## What you should do
Rewrite the records below as a numbered list, one line per entry, and drop every blank line.

## Excerpted records

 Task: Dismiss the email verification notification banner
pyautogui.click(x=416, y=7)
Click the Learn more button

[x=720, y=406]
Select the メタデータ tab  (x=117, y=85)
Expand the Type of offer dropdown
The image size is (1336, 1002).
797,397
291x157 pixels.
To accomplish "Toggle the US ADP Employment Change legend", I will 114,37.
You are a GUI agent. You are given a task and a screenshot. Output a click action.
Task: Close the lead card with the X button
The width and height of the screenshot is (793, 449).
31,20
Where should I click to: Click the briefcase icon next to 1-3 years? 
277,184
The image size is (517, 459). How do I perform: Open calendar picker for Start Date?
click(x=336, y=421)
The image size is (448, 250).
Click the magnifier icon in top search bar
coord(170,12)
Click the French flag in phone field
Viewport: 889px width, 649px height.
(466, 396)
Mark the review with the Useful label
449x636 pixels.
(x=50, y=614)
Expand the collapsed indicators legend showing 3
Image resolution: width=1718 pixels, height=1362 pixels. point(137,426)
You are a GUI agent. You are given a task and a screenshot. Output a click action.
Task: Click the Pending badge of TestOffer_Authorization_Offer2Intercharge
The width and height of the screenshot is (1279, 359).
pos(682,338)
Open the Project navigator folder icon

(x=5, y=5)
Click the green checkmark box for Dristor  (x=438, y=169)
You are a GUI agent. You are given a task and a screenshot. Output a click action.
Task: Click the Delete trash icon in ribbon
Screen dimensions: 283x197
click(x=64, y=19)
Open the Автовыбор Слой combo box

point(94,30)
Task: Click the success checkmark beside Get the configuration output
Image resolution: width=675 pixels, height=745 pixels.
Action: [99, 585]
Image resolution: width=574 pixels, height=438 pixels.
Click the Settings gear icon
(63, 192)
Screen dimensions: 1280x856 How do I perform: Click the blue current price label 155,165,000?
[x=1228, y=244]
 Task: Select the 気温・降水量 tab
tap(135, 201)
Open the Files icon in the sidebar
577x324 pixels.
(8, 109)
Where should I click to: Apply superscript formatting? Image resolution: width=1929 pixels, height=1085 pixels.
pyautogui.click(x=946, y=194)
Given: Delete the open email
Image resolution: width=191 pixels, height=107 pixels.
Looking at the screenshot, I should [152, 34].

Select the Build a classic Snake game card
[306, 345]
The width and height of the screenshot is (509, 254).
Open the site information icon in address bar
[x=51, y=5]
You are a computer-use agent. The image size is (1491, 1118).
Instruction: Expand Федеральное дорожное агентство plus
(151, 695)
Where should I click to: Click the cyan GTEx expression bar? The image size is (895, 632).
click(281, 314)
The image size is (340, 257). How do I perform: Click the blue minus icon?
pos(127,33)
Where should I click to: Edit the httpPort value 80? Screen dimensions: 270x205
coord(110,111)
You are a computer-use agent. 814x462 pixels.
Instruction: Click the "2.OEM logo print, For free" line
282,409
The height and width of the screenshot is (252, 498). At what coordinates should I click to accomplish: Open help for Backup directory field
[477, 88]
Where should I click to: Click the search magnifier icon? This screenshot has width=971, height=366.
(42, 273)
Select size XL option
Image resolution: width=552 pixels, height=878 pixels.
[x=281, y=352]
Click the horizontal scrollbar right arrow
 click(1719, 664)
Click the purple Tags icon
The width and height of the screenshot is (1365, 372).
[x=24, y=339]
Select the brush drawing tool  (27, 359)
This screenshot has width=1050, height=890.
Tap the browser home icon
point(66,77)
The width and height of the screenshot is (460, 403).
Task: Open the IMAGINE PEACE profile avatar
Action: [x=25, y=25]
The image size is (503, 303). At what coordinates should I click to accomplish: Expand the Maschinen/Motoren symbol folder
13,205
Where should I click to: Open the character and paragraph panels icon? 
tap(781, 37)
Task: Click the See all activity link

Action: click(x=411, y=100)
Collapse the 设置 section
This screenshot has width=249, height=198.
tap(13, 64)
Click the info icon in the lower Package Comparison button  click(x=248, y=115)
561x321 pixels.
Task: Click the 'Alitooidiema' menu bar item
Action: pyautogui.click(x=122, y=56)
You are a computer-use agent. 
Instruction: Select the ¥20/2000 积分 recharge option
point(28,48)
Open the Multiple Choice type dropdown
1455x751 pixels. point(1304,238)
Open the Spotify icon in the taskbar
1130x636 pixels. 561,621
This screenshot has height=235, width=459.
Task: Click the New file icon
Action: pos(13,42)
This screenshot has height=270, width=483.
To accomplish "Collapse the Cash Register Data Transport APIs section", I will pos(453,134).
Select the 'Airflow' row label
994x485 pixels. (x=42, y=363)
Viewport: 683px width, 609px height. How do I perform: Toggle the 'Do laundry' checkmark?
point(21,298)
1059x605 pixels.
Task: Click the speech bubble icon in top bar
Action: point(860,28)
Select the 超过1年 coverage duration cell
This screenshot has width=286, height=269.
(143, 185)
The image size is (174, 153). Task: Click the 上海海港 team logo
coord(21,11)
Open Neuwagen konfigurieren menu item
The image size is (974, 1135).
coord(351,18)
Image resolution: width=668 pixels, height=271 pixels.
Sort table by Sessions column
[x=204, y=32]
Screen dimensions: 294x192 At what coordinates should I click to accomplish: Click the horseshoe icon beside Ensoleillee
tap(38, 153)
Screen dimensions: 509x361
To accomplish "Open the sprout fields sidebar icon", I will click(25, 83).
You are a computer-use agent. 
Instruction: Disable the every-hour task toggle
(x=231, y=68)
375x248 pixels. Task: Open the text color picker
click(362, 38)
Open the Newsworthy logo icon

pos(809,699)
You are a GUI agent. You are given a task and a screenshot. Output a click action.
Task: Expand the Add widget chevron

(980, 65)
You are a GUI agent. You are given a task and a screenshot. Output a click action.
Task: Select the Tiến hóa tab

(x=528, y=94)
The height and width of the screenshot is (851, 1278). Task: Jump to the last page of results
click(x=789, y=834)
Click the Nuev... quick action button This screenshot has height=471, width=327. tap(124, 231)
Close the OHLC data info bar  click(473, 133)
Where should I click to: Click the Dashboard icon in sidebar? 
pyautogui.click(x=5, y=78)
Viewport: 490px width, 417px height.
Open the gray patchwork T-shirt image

## Expected output
1.  Task: Dismiss the email verification notification banner
2. pyautogui.click(x=416, y=7)
3. Click the Learn more button
4. [x=720, y=406]
5. Select the メタデータ tab  (x=117, y=85)
6. Expand the Type of offer dropdown
7. The image size is (1336, 1002).
8. 797,397
9. 291x157 pixels.
10. To accomplish "Toggle the US ADP Employment Change legend", I will 114,37.
11. You are a GUI agent. You are given a task and a screenshot. Output a click action.
12. Task: Close the lead card with the X button
13. The width and height of the screenshot is (793, 449).
14. 31,20
15. Where should I click to: Click the briefcase icon next to 1-3 years? 
16. 277,184
17. The image size is (517, 459). How do I perform: Open calendar picker for Start Date?
18. click(x=336, y=421)
19. The image size is (448, 250).
20. Click the magnifier icon in top search bar
21. coord(170,12)
22. Click the French flag in phone field
23. Viewport: 889px width, 649px height.
24. (466, 396)
25. Mark the review with the Useful label
26. 449x636 pixels.
27. (x=50, y=614)
28. Expand the collapsed indicators legend showing 3
29. Image resolution: width=1718 pixels, height=1362 pixels. point(137,426)
30. You are a GUI agent. You are given a task and a screenshot. Output a click action.
31. Task: Click the Pending badge of TestOffer_Authorization_Offer2Intercharge
32. The width and height of the screenshot is (1279, 359).
33. pos(682,338)
34. Open the Project navigator folder icon
35. (x=5, y=5)
36. Click the green checkmark box for Dristor  (x=438, y=169)
37. You are a GUI agent. You are given a task and a screenshot. Output a click action.
38. Task: Click the Delete trash icon in ribbon
39. Screen dimensions: 283x197
40. click(x=64, y=19)
41. Open the Автовыбор Слой combo box
42. point(94,30)
43. Task: Click the success checkmark beside Get the configuration output
44. Image resolution: width=675 pixels, height=745 pixels.
45. Action: [99, 585]
46. Image resolution: width=574 pixels, height=438 pixels.
47. Click the Settings gear icon
48. (63, 192)
49. Screen dimensions: 1280x856 How do I perform: Click the blue current price label 155,165,000?
50. [x=1228, y=244]
51.  Task: Select the 気温・降水量 tab
52. tap(135, 201)
53. Open the Files icon in the sidebar
54. 577x324 pixels.
55. (8, 109)
56. Where should I click to: Apply superscript formatting? Image resolution: width=1929 pixels, height=1085 pixels.
57. pyautogui.click(x=946, y=194)
58. Given: Delete the open email
59. Image resolution: width=191 pixels, height=107 pixels.
60. Looking at the screenshot, I should [152, 34].
61. Select the Build a classic Snake game card
62. [306, 345]
63. The width and height of the screenshot is (509, 254).
64. Open the site information icon in address bar
65. [x=51, y=5]
66. You are a computer-use agent. The image size is (1491, 1118).
67. Instruction: Expand Федеральное дорожное агентство plus
68. (151, 695)
69. Where should I click to: Click the cyan GTEx expression bar? The image size is (895, 632).
70. click(281, 314)
71. The image size is (340, 257). How do I perform: Click the blue minus icon?
72. pos(127,33)
73. Where should I click to: Edit the httpPort value 80? Screen dimensions: 270x205
74. coord(110,111)
75. You are a computer-use agent. 814x462 pixels.
76. Instruction: Click the "2.OEM logo print, For free" line
77. 282,409
78. The height and width of the screenshot is (252, 498). At what coordinates should I click to accomplish: Open help for Backup directory field
79. [477, 88]
80. Where should I click to: Click the search magnifier icon? This screenshot has width=971, height=366.
81. (42, 273)
82. Select size XL option
83. Image resolution: width=552 pixels, height=878 pixels.
84. [x=281, y=352]
85. Click the horizontal scrollbar right arrow
86.  click(1719, 664)
87. Click the purple Tags icon
88. The width and height of the screenshot is (1365, 372).
89. [x=24, y=339]
90. Select the brush drawing tool  (27, 359)
91. This screenshot has width=1050, height=890.
92. Tap the browser home icon
93. point(66,77)
94. The width and height of the screenshot is (460, 403).
95. Task: Open the IMAGINE PEACE profile avatar
96. Action: [x=25, y=25]
97. The image size is (503, 303). At what coordinates should I click to accomplish: Expand the Maschinen/Motoren symbol folder
98. 13,205
99. Where should I click to: Open the character and paragraph panels icon? 
100. tap(781, 37)
101. Task: Click the See all activity link
102. Action: click(x=411, y=100)
103. Collapse the 设置 section
104. This screenshot has width=249, height=198.
105. tap(13, 64)
106. Click the info icon in the lower Package Comparison button  click(x=248, y=115)
107. 561x321 pixels.
108. Task: Click the 'Alitooidiema' menu bar item
109. Action: pyautogui.click(x=122, y=56)
110. You are a computer-use agent. 
111. Instruction: Select the ¥20/2000 积分 recharge option
112. point(28,48)
113. Open the Multiple Choice type dropdown
114. 1455x751 pixels. point(1304,238)
115. Open the Spotify icon in the taskbar
116. 1130x636 pixels. 561,621
117. This screenshot has height=235, width=459.
118. Task: Click the New file icon
119. Action: pos(13,42)
120. This screenshot has height=270, width=483.
121. To accomplish "Collapse the Cash Register Data Transport APIs section", I will pos(453,134).
122. Select the 'Airflow' row label
123. 994x485 pixels. (x=42, y=363)
124. Viewport: 683px width, 609px height. How do I perform: Toggle the 'Do laundry' checkmark?
125. point(21,298)
126. 1059x605 pixels.
127. Task: Click the speech bubble icon in top bar
128. Action: point(860,28)
129. Select the 超过1年 coverage duration cell
130. This screenshot has width=286, height=269.
131. (143, 185)
132. The image size is (174, 153). Task: Click the 上海海港 team logo
133. coord(21,11)
134. Open Neuwagen konfigurieren menu item
135. The image size is (974, 1135).
136. coord(351,18)
137. Image resolution: width=668 pixels, height=271 pixels.
138. Sort table by Sessions column
139. [x=204, y=32]
140. Screen dimensions: 294x192 At what coordinates should I click to accomplish: Click the horseshoe icon beside Ensoleillee
141. tap(38, 153)
142. Screen dimensions: 509x361
143. To accomplish "Open the sprout fields sidebar icon", I will click(25, 83).
144. You are a computer-use agent. 
145. Instruction: Disable the every-hour task toggle
146. (x=231, y=68)
147. 375x248 pixels. Task: Open the text color picker
148. click(362, 38)
149. Open the Newsworthy logo icon
150. pos(809,699)
151. You are a GUI agent. You are given a task and a screenshot. Output a click action.
152. Task: Expand the Add widget chevron
153. (980, 65)
154. You are a GUI agent. You are given a task and a screenshot. Output a click action.
155. Task: Select the Tiến hóa tab
156. (x=528, y=94)
157. The height and width of the screenshot is (851, 1278). Task: Jump to the last page of results
158. click(x=789, y=834)
159. Click the Nuev... quick action button This screenshot has height=471, width=327. tap(124, 231)
160. Close the OHLC data info bar  click(473, 133)
161. Where should I click to: Click the Dashboard icon in sidebar? 
162. pyautogui.click(x=5, y=78)
163. Viewport: 490px width, 417px height.
164. Open the gray patchwork T-shirt image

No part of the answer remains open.